Background Cauda equina syndrome is a rare but serious condition from compressing the roots of the cauda equina in the lower lumbar spinal canal that accompany one of the following: Bladder and/or bowel dysfunction, reduced sensation in the saddle area, sexual dysfunction with possible neurological deficit in the lower limb. MRI findings are needed for confirmation. If it is not diagnosed early and treated properly, there can be disastrous outcomes such as permanent dysfunction in bowel, bladder, and sexual functions. Commonly it presented acute symptoms, but it is possible in gradual onset like in this case.

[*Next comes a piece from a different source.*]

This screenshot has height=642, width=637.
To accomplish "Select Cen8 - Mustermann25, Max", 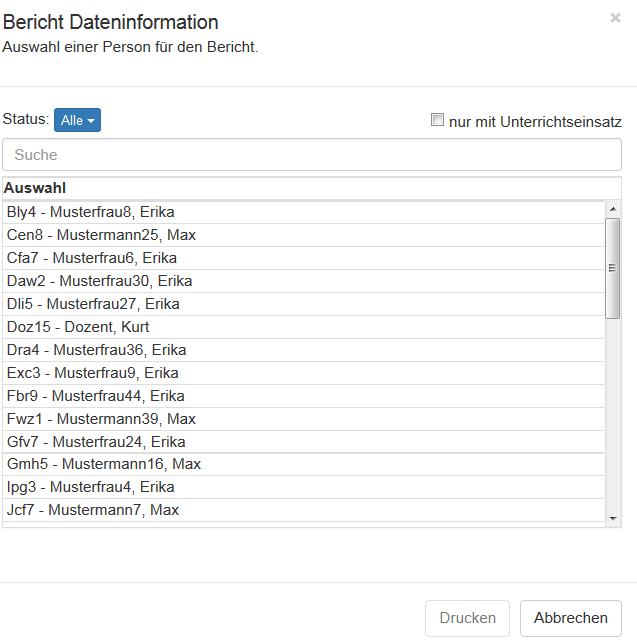I will click(101, 235).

Case presentation The patient is a 19-year-old homosexual male brought to ER by his partner due to intractable back pain with the inability to walk for 7 days. He was a high school soccer athlete and recently graduated. 2 years ago, Back pain and subjective weakness have been started after nearly every game. Still, his MRI only revealed a 3mm protrusion herniated disc on L4/5 at the time. End of his senior season 5 months ago, he felt a worsening weakness in his lower extremities. Eventually, he couldn’t play the last 2 games of the season. It mildly improved after rest. However, 2 months ago, he started to feel sensory changes around his anus and his ability to erection intermittently. He also recognized decreasing sensation of urge to urinate and defecate with sporadic fecal incontinence for 2 months. At the time he has been diagnosed with COVID-19 as well. Because he is an undocumented immigrant with no insurance, he can’t afford to seek medical attention, he controlled his pain with unknown medication from Mexico. He had multiple same-sex sexual partners in recent 3 years.

Neuroexamination was significant for decreased rectal tone, saddle anesthesia, 1/5 ankle dorsiflexion, 1/5 G. toe dorsiflexion, and 2/5 Ankle plantar flexion on both, There is no Babinski reflex, no patellar reflex, no ankle reflex, and no bulbocavernosus reflex. Hip and knee joints are unable to be assessed due to severe lower back pain. No CVA tenderness, but lower abdominal distension is noted without tenderness. Pain, temperature, and two-point discrimination are significantly decreased under knee joint level bilaterally. Capillary refill was normal on both feet.

Laminectomy on L4, L5, and S1 with discectomy on L4/5, L5/S1 and bilateral foraminotomy on L4/5, L5/S1 was done for decompression. After surgery, back pain was alleviated to a tolerable range with NSAIDs. Physical therapy and occupation therapy for lower extremities and ambulation was initiated. His perineal sensation was getting better after surgery, and he could walk with a walker on POD3 and void himself without a catheter when discharged on POD5.

Conclusion It is important to educate young athletes with back pain about this condition and inform them to seek medical attention once the above symptoms develop.